1. Field of the Invention
This invention relates to an ALC (automatic level control) circuit in a low frequency amplifier circuit.
2. Background of the Invention
When, in a low frequency amplifier, its input level is excessively high, it is necessary to decrease the level at a suitable rate to prevent the saturation of its output.
An example of a conventional ALC circuit will be described with reference to FIG. 4. In FIG. 4, an input terminal 1 is connected through a voltage dividing resistor R.sub.3 to an output terminal 12. The output produced at the terminal 12 is also supplied through an output detecting resistor R.sub.4 and an output detecting variable resistor VR.sub.5 to an amplifier section 6, where it is amplified. The output of the amplifier section 6 is applied through a time constant circuit 7 made up of an R-C (resistor and capacitor) series circuit and through a rectifying and smoothing circuit 8 to the base of a transistor TR.sub.10 Darlington-connected with a transistor TR.sub.11. The collector of the transistor TR.sub.10 is connected to a positive power source +B and its emitter is connected to the base of the transistor TR.sub.11. The collector of the transistor TR.sub.11 is connected to an output line, i.e., the output terminal 12. That is, the ALC circuit is so designed as to operate as a variable impedance to control the attenuation according to the input level.
The operation of the conventional ALC circuit thus organized will now be described. When the input level is low, a control signal produced from the output line is also low in level and therefore the transistor TR.sub.10 is maintained non-conductive (off) and the transistor TR.sub.11 is also non-conductive, i.e, the transistor TR.sub.11 has a high impedance between its emitter and collector.

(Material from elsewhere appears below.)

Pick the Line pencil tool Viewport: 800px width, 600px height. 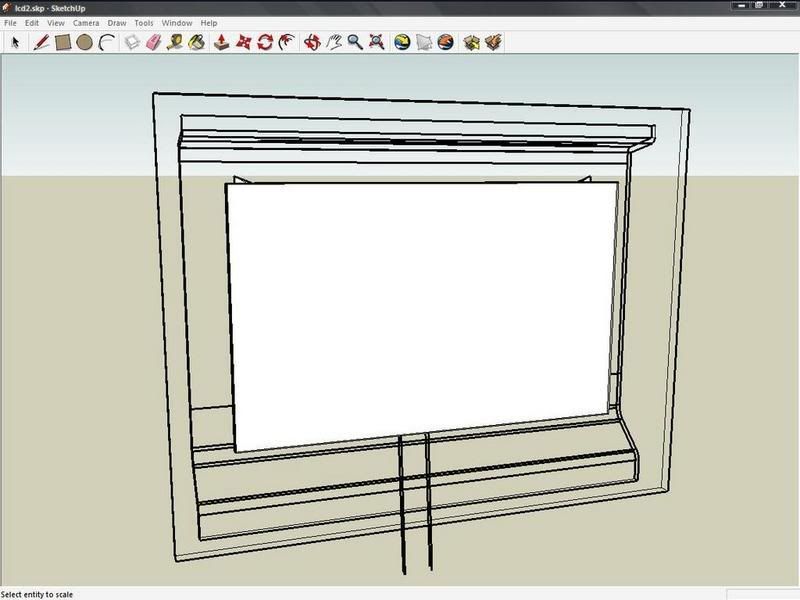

Accordingly, the output provided on the output line will not be decreased by the transistor TR.sub.11. That is, the output level is not decreased in this case.
When, on the other hand, the input level is increased to render the transistor TR.sub.10 conductive (on), the transistor TR.sub.11 is also rendered conductive by a current which is supplied from the positive power source according to the base-emitter current of the transistor TR.sub.10. That is, the transistor TR.sub.11 assumes a low impedance between its emitter and collector. Accordingly, the output provided on the output line is decreased by the transistor TR.sub.11. That is, the output level is decreased. FIG. 5 shows one example of frequency v. gain characteristics in this operation, in which the ordinate axis represents overall gain defined by dividing an output level by an input level. When the input level is low, the amount of control is small whereas when the input level is high, the amount of control is large, yet providing substantially flat frequency characteristic curves.
In this conventional ALC circuit, because of the circuitry described above, the level attenuation occurs over all the frequency bands concerned. That is, the operation of the ALC circuit makes a person feel the high frequency level variation which is offensive to the ear, thus causing a so-called "breezing phenomenon".
When an excessively large input is applied, especially a low frequency band must be taken into consideration because of the following reason. In general, the ALC operation is often required when a high frequency signal is superposed on a low frequency signal. Since, in terms of acoustic power, a high frequency signal is lower in level than a lower frequency signal, it is unnecessary to perform an ALC operation for all the frequency bands.
Furthermore, the ALC control carried out for each channel suffers from the following difficulty. In the case where two channels, i.e., right and left channels in a stereophonic mode, have different high frequency component attenuation from each other, high frequency components in particular, having significant directivity, adversely affect the sound image localization, thus making a person uncomfortable.